Sans vouloir être trop pessimiste ni défaitiste, si la tendance se maintient, 40 ans plus tard, on vantera le bilan du Conseil Présidentiel de Transition et celui de tous ceux qui ont dirigé le pays après 1986.
De l'éditorial du 29 janvier 2026 paru dans le Nouvelliste, on peut ressentir regret, amertume, triste constat, désolation, ambivalence, complaisance, irresponsabilité et une forne d'échec voilé de presque toutes les forces vives de la nation haïtienne. S"il est vrai qu'un éditorialiste commente l'actualité immédiate en exprimant son opinion personnelle ou celle d'un média, peut-il faire un travail sur le passé sans du recul pour au moins fournir des explications éclairantes si le but ultime est d'influencer l'opinion publique sur le présent? Méthode et rigueur sont de mise dans les écrits, surtout lorsqu'on utilise son encrier sans buvard. Des grosses taches et bavures malicieuses peuvent glisser dans des textes pondus à la dernière minute sur le coup d'une impulsion émotionnelle ou dicté pour des raisons autres d'intérêt public. Loin de ma pensée d'imposer à un éditorialiste invétéré des exigences trop élevées, car après tout un éditorialiste n'est pas historien. Toutefois, comme le diable est dans les détails, au nom de la déontologie et de la rigueur, il n'est donc pas permis à un éditorialiste d'abonder dans le même sens des influenceurs de réseaux sociaux pour mériter de l'appréciation auprès de quelque lecteur que ce soit. Au dire de l'acteur américain bien connu Denzel Washington: " L 'écriture est une arme et elle est plus puissante qu'un poing ne pourrait jamais l'être".

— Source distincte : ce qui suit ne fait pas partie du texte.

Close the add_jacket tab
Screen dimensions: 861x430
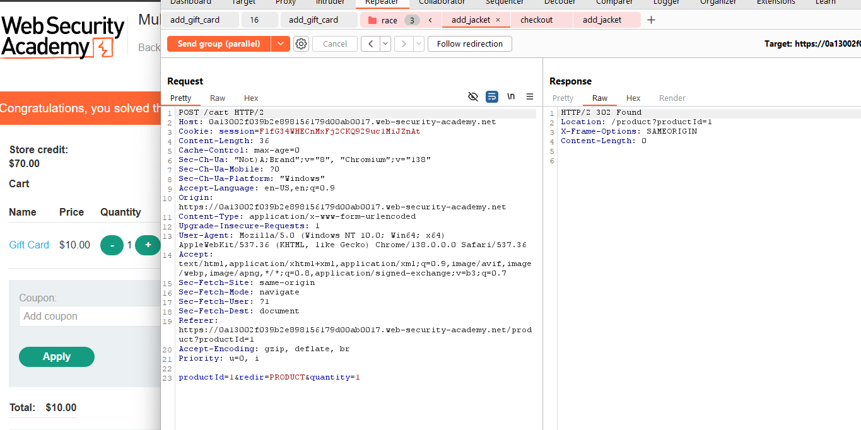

Si les causes profondes de la situation actuelle du pays ne sont pas profondément établies avec des pistes de solutions, plusieurs compatriotes se sont penchés sur la déchéance du pays, depuis la fin du régime des Duvalier. Certains ont exprimé du regret et beaucoup de nostalgie en invoquant à juste titre que seuls les défenseurs acharnés du duvaliérisme (organes institutionnels et groupes paramilitaires) étaient armés sous un certain contrôle étatique; enfin l'ordre régnait au pays. Le concept de territoires perdus vient hanter nottr esprit pour nous rappeler que la mobilité des citoyens tout comme la circulation des biens et services étaient jads garanties par l'état.
D'autres incombent l'entière responsabilité de la crise qui sévit et perdure déjà trop longtemps aux acteurs de la classe politique; piégés dans le jeu de la chaise musicale. Ces figures réclament à répétition des démissions et/ou révocations oubliant parfois que c'est notre mode de gouvernance qui est indigeste à la stabilité politique et économique du pays.On peut changer à maintes reprises les entraîneurs et tous les joeurs d'une équipe sportive, tant et aussi longtemps que les mêmes pratiques d'une stratégie inefficiente sont à l'oeuvre, on peut facilement prédire les résultats. Tout est permis dans notre mode actuel de gouvernance. Dans quel état sont les trois pouvoirs énoncés dans notre constitution? Pour combien de temps encore la constitution restera en veilleuse? Ne faudrait-il pas l'amender pour jeter les bases d'un nouvel ordre étatique? Combien de futurs gouvernements de transition sont à l'horizon? ll nous faut de toute évidence faire cet effort et poser les vraies questions pour sortir notre mère patrie de ce bourbier orchestré par des conzés et de la majorité silencieuse qui se contente d'observer de près ou de loin les dérives de la société haïtienne. Défendre les intérêts de son pays est une responsabilité citoyenne, collective et participative.
Bien malin celui qui pouvait imaginer qu'un jour notre pays continuerait d'exister sans chef d'état, sans législateurs, sans justiciers? La situation actuelle nous force à imaginer Haïti comme un géant paquebot laissé pour comble dans une mer agitée sans capitaine, sans matelots, qui continue sa traversée avec des passagers résilients.